▶ _Exercise inputs_:
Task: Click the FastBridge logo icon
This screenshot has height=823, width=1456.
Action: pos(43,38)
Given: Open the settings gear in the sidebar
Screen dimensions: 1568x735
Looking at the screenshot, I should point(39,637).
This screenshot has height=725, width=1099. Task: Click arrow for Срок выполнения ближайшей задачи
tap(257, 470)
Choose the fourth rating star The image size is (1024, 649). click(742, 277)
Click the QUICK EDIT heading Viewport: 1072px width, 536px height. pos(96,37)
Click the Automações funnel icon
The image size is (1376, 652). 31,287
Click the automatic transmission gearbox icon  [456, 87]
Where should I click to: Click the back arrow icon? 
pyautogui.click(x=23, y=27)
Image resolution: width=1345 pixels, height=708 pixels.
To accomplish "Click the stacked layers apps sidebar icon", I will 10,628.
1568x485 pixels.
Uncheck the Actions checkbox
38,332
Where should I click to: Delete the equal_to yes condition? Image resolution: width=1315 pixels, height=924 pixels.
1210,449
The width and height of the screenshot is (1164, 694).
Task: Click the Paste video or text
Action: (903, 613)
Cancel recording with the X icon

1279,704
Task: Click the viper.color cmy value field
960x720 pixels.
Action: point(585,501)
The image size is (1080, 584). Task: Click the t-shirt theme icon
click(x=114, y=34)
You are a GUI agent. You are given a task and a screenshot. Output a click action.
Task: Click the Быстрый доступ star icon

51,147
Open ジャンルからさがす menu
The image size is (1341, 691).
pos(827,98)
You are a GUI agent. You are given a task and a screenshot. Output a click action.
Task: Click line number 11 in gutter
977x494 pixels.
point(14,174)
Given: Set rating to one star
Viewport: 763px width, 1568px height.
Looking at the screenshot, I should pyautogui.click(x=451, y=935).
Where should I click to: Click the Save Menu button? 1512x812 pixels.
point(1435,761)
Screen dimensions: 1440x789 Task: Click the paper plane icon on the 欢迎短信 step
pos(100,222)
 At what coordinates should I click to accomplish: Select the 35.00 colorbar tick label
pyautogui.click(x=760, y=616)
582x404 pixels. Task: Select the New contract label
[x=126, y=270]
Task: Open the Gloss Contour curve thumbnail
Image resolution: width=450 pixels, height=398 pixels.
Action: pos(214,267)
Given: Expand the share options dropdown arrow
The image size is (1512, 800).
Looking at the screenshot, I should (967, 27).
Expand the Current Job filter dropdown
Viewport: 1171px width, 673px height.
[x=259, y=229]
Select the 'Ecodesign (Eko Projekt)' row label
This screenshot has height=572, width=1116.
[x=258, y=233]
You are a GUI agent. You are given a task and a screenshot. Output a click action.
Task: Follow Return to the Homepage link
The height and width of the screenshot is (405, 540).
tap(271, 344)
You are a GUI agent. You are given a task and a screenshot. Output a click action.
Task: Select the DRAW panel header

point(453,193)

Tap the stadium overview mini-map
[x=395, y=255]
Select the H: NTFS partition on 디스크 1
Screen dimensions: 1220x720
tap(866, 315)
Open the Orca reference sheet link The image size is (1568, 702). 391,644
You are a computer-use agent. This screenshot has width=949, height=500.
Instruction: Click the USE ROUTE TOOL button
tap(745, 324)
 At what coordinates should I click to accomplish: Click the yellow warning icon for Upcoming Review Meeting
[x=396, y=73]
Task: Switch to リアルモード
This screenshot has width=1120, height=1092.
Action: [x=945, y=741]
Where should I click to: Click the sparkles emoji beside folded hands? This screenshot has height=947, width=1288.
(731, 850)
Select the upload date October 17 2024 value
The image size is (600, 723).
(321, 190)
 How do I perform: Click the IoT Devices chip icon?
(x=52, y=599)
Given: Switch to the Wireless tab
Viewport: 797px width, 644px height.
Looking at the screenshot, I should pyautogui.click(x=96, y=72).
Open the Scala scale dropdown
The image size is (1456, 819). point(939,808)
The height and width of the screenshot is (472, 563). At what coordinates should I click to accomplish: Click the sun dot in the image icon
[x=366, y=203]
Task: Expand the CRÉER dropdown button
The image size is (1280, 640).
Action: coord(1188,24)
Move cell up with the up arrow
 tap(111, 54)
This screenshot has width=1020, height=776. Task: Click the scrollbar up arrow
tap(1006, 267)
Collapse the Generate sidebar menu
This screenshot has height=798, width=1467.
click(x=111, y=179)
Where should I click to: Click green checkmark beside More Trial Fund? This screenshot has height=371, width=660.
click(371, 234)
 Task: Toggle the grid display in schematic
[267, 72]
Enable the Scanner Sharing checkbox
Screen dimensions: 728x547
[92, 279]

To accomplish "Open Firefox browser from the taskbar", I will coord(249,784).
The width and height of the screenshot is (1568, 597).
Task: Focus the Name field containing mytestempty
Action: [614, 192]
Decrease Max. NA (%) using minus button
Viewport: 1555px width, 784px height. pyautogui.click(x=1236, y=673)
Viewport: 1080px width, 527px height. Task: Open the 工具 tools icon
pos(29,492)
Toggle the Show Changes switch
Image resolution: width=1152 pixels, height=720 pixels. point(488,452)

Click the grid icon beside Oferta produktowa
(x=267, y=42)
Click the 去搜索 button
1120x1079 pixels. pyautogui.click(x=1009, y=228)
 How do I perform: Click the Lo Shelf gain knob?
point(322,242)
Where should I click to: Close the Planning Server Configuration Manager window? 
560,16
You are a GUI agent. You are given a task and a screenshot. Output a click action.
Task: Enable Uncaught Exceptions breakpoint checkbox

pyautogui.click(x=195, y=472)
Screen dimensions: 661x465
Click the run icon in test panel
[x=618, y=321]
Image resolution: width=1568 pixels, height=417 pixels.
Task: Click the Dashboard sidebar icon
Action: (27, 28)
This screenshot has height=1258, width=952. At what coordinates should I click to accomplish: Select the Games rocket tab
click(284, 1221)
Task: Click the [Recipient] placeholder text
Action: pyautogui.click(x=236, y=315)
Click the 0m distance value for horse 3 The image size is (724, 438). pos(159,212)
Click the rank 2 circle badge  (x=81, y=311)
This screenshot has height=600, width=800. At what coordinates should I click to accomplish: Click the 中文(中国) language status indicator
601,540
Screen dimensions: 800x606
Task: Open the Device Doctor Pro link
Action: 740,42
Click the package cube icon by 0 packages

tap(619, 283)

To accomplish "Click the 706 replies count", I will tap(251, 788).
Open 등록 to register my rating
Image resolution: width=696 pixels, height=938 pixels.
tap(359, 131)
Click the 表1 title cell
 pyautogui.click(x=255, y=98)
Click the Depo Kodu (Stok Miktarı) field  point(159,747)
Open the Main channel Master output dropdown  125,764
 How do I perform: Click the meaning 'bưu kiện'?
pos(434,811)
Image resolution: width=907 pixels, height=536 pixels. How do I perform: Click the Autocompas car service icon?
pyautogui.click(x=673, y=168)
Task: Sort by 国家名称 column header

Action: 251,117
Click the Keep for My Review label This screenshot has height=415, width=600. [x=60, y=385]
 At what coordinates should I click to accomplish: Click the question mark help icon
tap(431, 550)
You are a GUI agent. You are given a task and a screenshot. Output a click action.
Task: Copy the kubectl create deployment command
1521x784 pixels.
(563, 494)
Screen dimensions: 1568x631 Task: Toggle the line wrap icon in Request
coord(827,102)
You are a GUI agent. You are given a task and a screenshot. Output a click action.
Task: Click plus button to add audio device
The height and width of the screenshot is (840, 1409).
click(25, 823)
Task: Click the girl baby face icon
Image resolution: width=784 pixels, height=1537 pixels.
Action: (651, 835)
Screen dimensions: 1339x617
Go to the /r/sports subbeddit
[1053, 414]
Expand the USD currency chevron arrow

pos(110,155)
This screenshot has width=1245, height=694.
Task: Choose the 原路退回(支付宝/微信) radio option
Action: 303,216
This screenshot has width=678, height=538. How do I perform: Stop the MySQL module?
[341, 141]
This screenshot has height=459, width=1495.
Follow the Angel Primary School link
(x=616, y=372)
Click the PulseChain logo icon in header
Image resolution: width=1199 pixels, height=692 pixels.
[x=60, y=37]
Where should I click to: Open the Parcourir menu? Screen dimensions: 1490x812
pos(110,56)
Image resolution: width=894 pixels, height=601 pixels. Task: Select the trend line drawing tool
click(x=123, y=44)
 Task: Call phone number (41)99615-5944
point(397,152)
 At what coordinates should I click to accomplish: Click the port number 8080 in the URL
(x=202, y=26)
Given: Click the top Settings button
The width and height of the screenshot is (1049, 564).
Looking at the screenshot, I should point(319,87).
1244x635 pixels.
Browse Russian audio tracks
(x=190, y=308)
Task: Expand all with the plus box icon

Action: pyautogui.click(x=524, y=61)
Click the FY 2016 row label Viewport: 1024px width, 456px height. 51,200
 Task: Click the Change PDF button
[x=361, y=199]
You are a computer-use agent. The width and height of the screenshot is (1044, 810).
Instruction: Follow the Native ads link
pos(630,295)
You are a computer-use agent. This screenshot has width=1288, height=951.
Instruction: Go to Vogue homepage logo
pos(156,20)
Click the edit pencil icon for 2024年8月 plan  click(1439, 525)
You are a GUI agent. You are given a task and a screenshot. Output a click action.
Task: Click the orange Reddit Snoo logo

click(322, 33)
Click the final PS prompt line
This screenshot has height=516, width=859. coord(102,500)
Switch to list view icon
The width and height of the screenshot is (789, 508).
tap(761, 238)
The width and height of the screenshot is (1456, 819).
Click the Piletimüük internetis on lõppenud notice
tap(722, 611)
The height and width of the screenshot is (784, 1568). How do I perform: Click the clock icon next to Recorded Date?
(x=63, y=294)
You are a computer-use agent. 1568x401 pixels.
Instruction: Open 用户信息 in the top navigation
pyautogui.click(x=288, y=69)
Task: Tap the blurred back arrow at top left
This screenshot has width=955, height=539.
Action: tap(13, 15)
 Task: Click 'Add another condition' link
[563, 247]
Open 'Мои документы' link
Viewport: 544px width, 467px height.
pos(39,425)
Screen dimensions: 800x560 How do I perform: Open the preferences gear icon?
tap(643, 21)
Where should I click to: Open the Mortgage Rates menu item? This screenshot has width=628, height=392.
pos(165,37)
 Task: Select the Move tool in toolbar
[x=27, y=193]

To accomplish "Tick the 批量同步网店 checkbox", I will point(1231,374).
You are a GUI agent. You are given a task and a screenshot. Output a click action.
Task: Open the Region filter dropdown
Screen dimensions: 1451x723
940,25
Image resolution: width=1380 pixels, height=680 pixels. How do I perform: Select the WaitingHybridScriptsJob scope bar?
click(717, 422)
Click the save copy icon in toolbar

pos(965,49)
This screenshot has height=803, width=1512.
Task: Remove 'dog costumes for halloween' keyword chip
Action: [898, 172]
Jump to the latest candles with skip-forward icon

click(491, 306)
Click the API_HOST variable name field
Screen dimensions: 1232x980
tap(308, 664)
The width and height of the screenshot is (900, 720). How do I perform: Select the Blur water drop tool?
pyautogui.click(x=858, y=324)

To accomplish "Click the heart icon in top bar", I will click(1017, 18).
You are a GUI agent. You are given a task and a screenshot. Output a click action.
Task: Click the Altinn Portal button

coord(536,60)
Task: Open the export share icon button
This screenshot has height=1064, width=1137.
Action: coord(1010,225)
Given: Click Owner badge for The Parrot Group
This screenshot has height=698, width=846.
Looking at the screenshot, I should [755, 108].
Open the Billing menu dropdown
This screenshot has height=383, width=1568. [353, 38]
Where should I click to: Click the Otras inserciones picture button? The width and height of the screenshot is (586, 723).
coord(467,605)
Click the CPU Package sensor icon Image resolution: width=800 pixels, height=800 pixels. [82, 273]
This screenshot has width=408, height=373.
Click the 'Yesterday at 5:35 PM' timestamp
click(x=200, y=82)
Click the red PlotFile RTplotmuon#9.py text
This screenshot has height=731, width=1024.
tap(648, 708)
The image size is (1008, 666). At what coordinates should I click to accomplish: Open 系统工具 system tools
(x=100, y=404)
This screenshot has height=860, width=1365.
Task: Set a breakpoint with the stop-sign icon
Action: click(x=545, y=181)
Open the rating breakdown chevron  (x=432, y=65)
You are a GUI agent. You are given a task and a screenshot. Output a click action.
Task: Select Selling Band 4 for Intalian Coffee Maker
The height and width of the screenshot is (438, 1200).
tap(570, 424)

▶ _Work to complete_:
Restate, word for word and without additions, every line from the top of the listing above through the line that contains "Click the QUICK".

▶ _Solution to the exercise_:
Task: Click the FastBridge logo icon
This screenshot has height=823, width=1456.
Action: pos(43,38)
Given: Open the settings gear in the sidebar
Screen dimensions: 1568x735
Looking at the screenshot, I should point(39,637).
This screenshot has height=725, width=1099. Task: Click arrow for Срок выполнения ближайшей задачи
tap(257, 470)
Choose the fourth rating star The image size is (1024, 649). click(742, 277)
Click the QUICK EDIT heading Viewport: 1072px width, 536px height. pos(96,37)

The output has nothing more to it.